I’m always about three years behind – be it films, fashions or books.
And I’m not all that interested in the latest “technological breakthroughs”
(such as the driverless car). My blog records do,
however, tell me that I did, last October, read Morozov’s critical To
Save Everything, Click Here (2013) and, some years’ earlier, Jeff Jarvis’ What Would
Google Do? (2010)
The last
couple of days I’ve been reading John Naughton’s What
you really need to know about the internet (2012) which I found an
excellent overview – using the structure of the 9
assertions of this 2010 article of his which contained this useful
statement -
As an analytical framework, economics can come unstuck when dealing with the net. Because while economics is the study of the allocation of scarce resources, the online world is distinguished by abundance. Similarly, ecology (the study of natural systems) specialises in abundance, and it can be useful to look at what's happening in the media through the eyes of an ecologist.
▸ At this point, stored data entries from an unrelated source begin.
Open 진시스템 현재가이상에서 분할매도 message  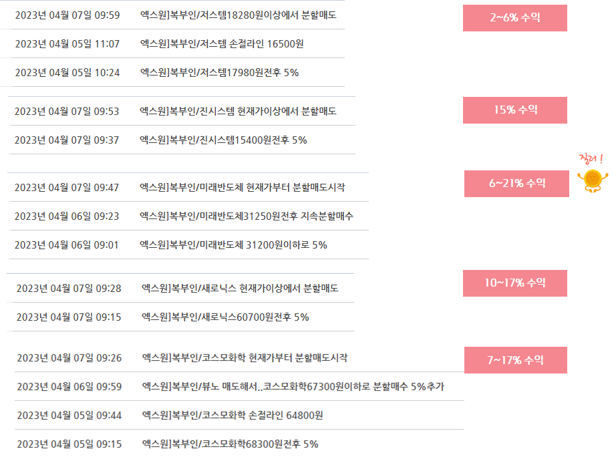pyautogui.click(x=238, y=111)
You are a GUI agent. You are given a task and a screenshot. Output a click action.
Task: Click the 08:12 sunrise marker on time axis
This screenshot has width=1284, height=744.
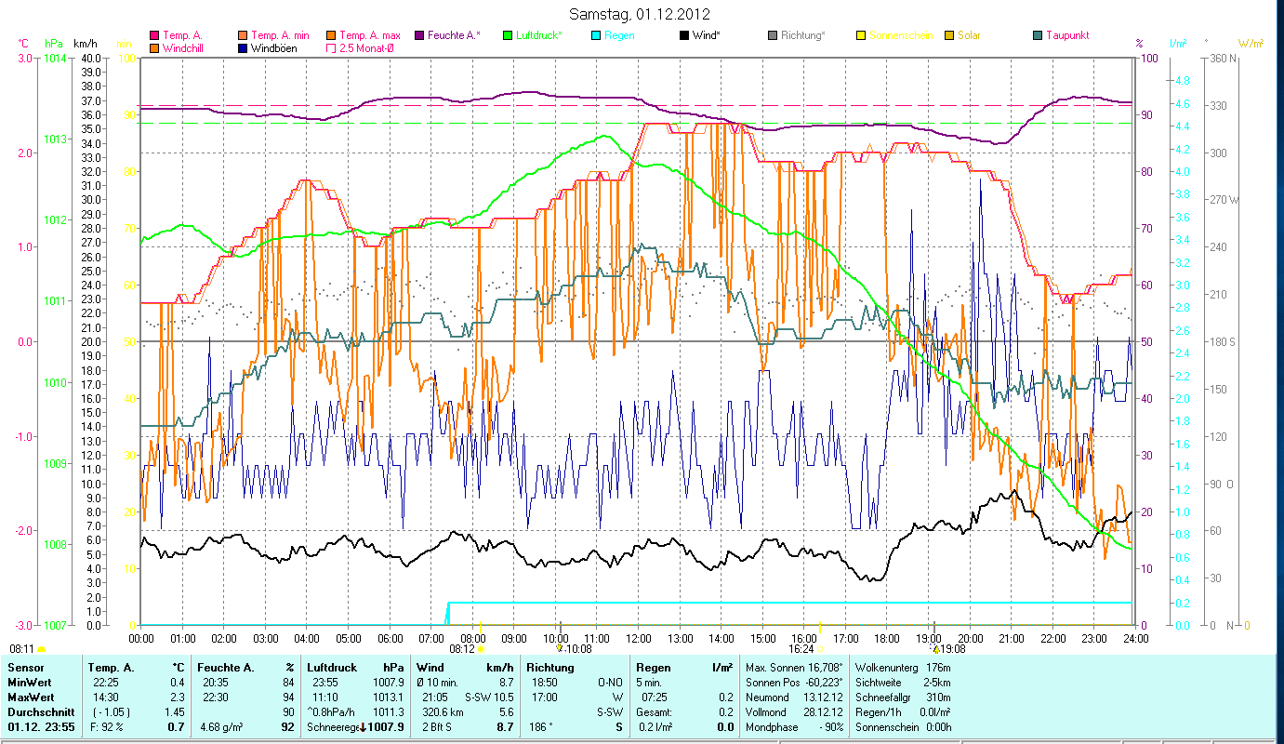(x=462, y=649)
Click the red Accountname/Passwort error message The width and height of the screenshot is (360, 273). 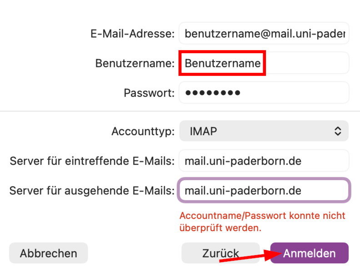(x=262, y=222)
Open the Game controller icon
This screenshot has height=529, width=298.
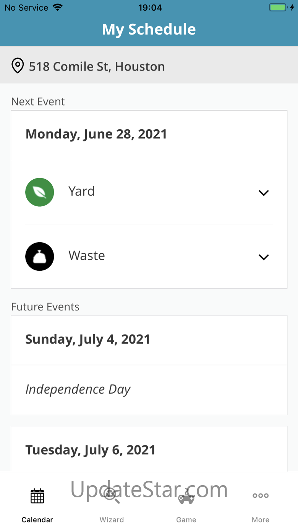(186, 496)
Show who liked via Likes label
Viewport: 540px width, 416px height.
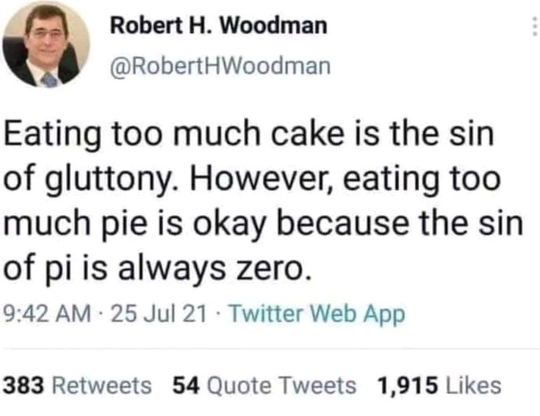coord(472,385)
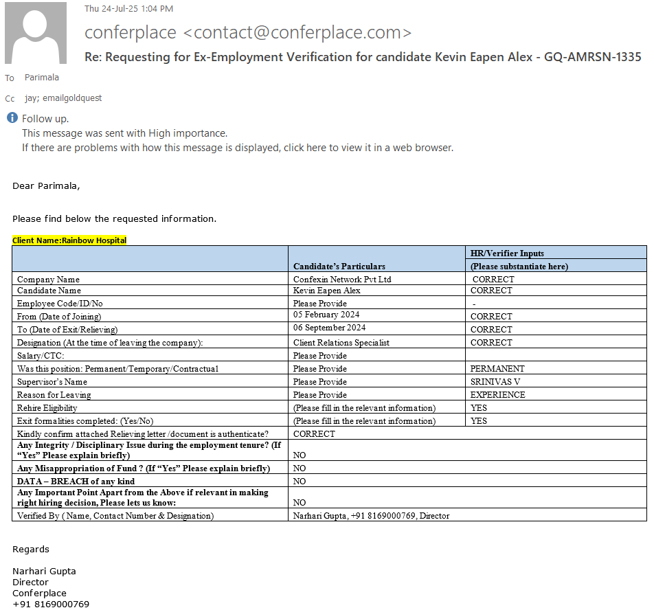Click the exit date 06 September 2024
Screen dimensions: 654x610
(328, 328)
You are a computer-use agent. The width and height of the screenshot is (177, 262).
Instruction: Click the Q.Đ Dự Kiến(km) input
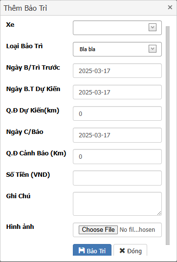pyautogui.click(x=117, y=113)
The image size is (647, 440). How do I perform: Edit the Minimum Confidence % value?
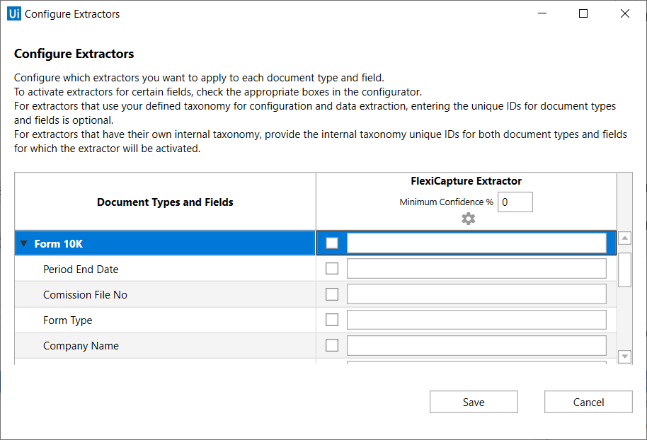tap(515, 202)
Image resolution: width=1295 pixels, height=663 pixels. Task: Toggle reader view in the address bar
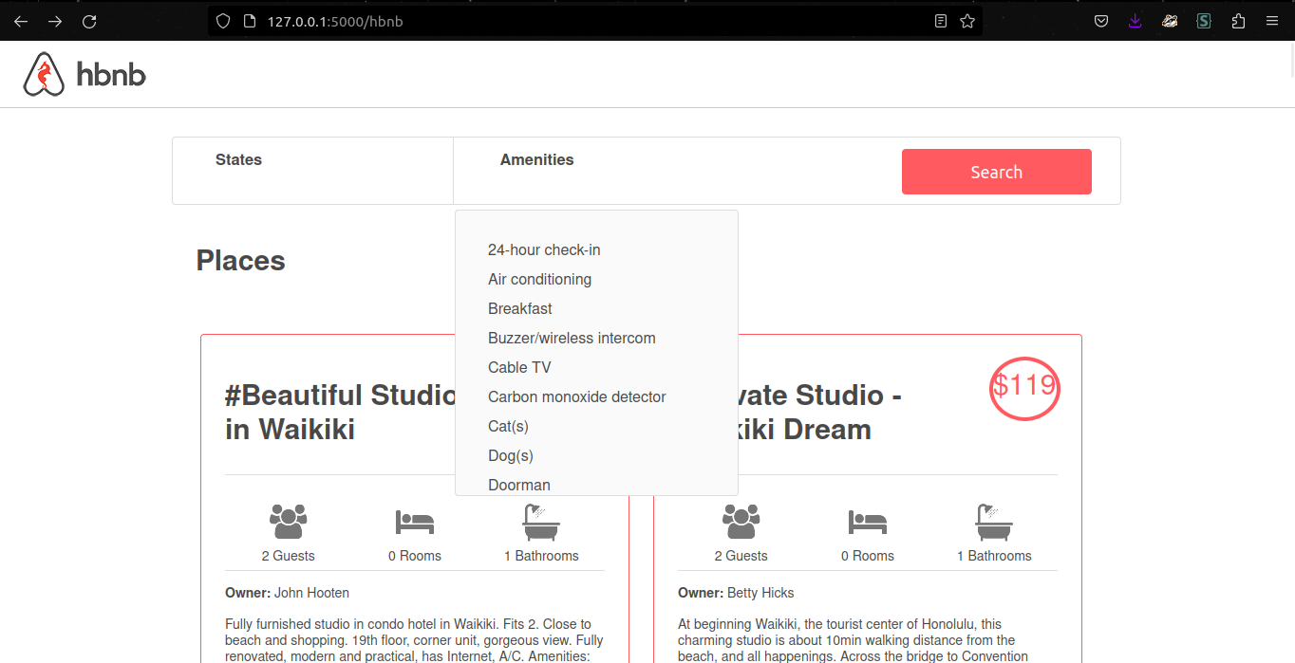(x=941, y=21)
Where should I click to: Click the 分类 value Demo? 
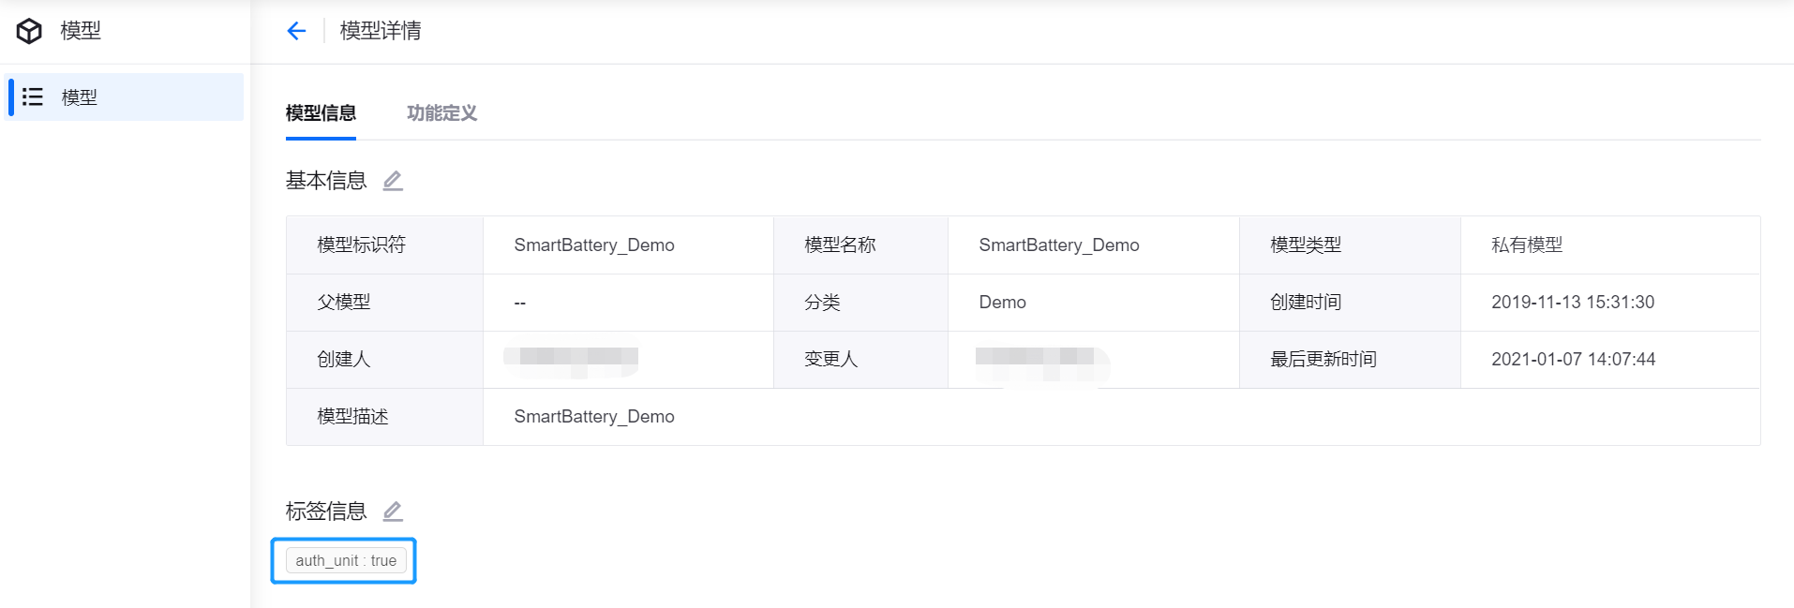coord(1002,303)
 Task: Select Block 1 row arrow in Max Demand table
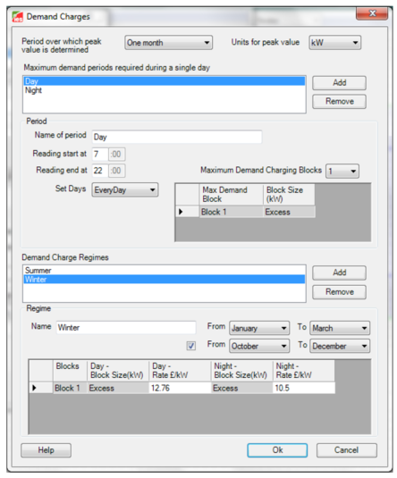pos(187,212)
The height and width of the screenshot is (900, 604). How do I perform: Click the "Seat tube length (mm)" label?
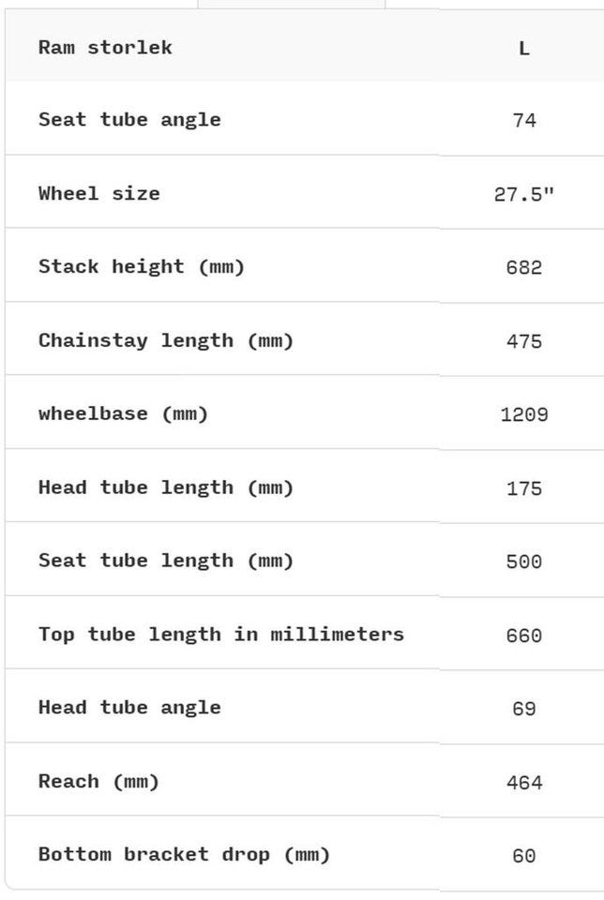166,561
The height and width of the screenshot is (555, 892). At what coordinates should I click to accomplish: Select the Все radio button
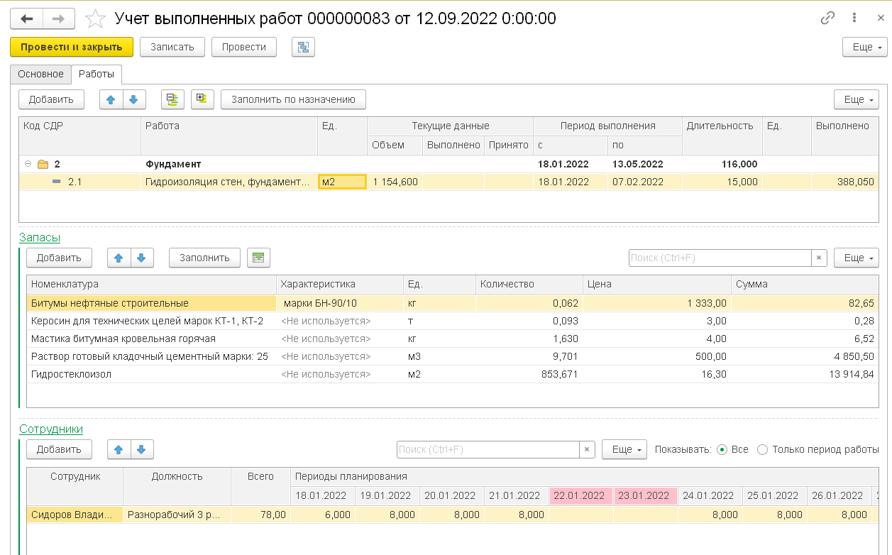click(x=722, y=449)
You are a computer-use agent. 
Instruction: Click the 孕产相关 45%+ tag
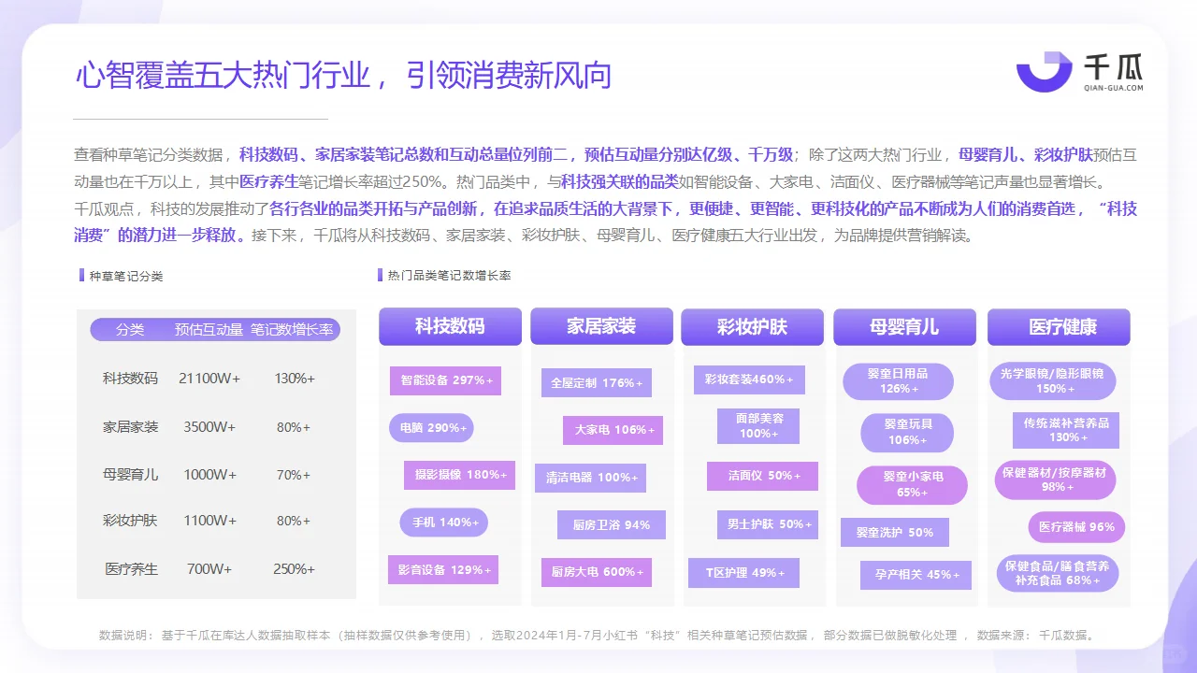pos(915,576)
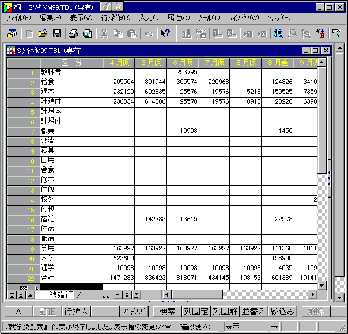Click the Search magnifier globe icon
Screen dimensions: 348x334
(278, 34)
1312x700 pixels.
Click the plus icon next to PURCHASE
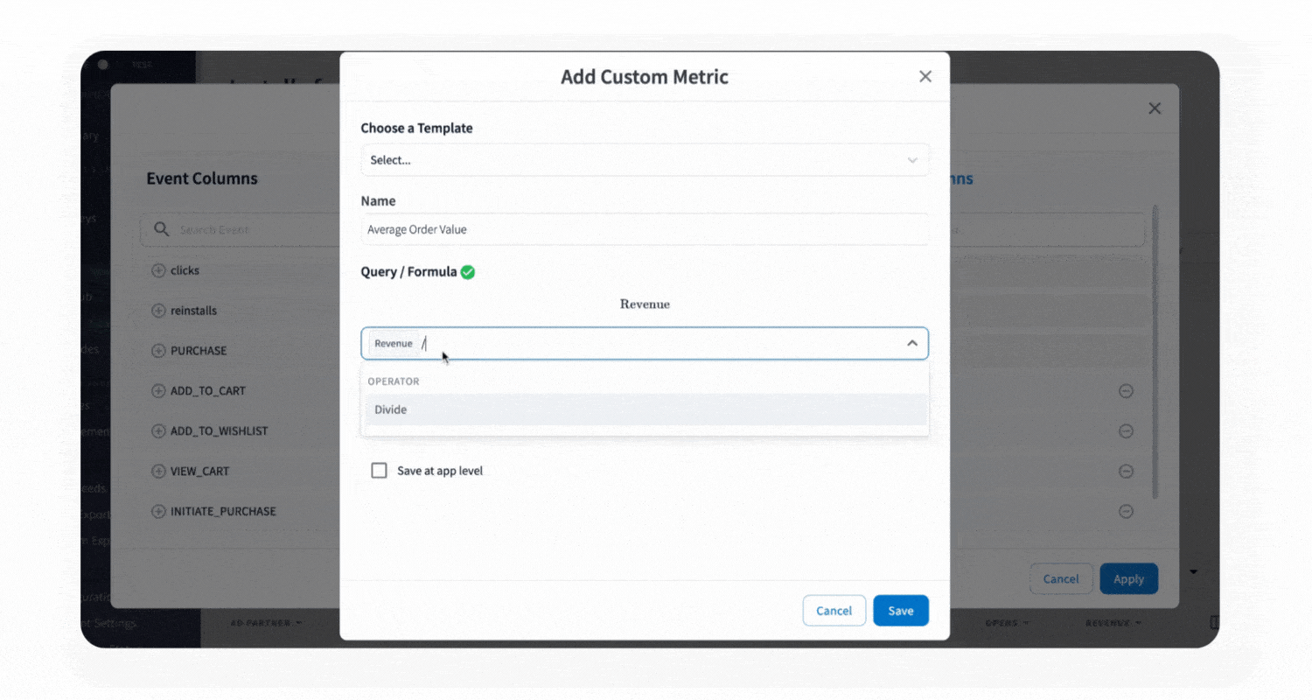[158, 351]
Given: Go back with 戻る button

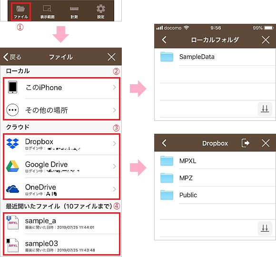Looking at the screenshot, I should tap(12, 57).
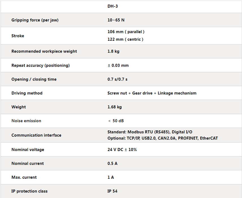
Task: Click the 1.8 kg value
Action: 114,51
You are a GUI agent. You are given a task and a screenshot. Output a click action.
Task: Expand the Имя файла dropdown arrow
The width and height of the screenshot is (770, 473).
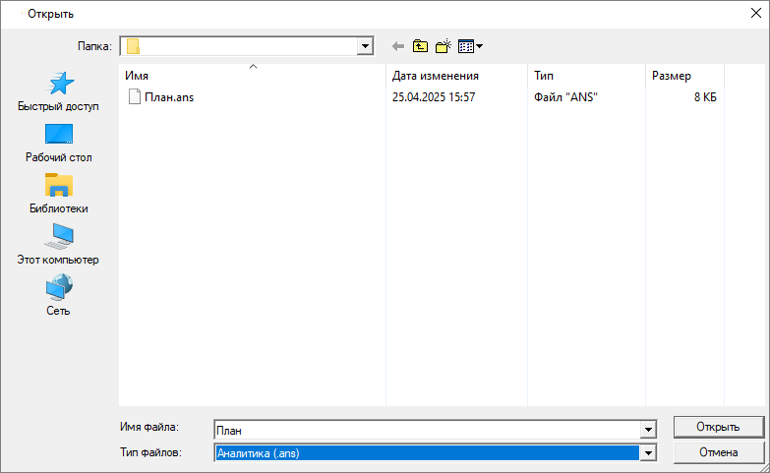[647, 430]
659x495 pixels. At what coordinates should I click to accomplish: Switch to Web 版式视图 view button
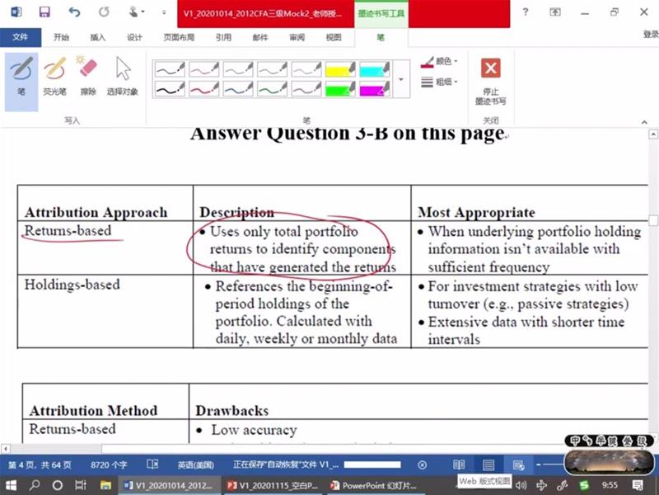[517, 465]
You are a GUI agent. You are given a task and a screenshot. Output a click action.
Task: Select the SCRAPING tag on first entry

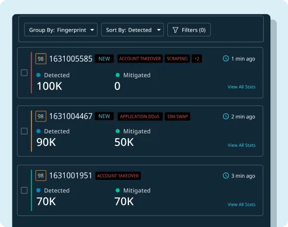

Since the web went mainstream in 1993, our media "ecosystem", if you like, has become immeasurably more complex. The old, industrialised, mass-media ecosystem was characterised by declining rates of growth; relatively small numbers of powerful, profitable, slow-moving publishers and broadcasters; mass audiences consisting mainly of passive consumers of centrally produced content; relatively few communication channels, and a slow pace of change. The new ecosystem is expanding rapidly: it has millions of publishers; billions of active, web-savvy, highly informed readers, listeners and viewers; innumerable communication channels, and a dizzying rate of change.
Despite my “old-fogey”
image, I’m apparently fairly typical of the modern age – Internet and PC savvy;
blogger (1000 posts) which contain a lot of quotes and hyperlinks; owner of 2
websites; user of Flickr; and publisher of about a dozen E-books
In Naughton’s
terms I am an interactive, “Read-Write” citizen – as distinct from the passive “Read-only”
consumer of monopoly suppliers.
The question,
however, is how this will all play out? Naughton quotes the “long-tail”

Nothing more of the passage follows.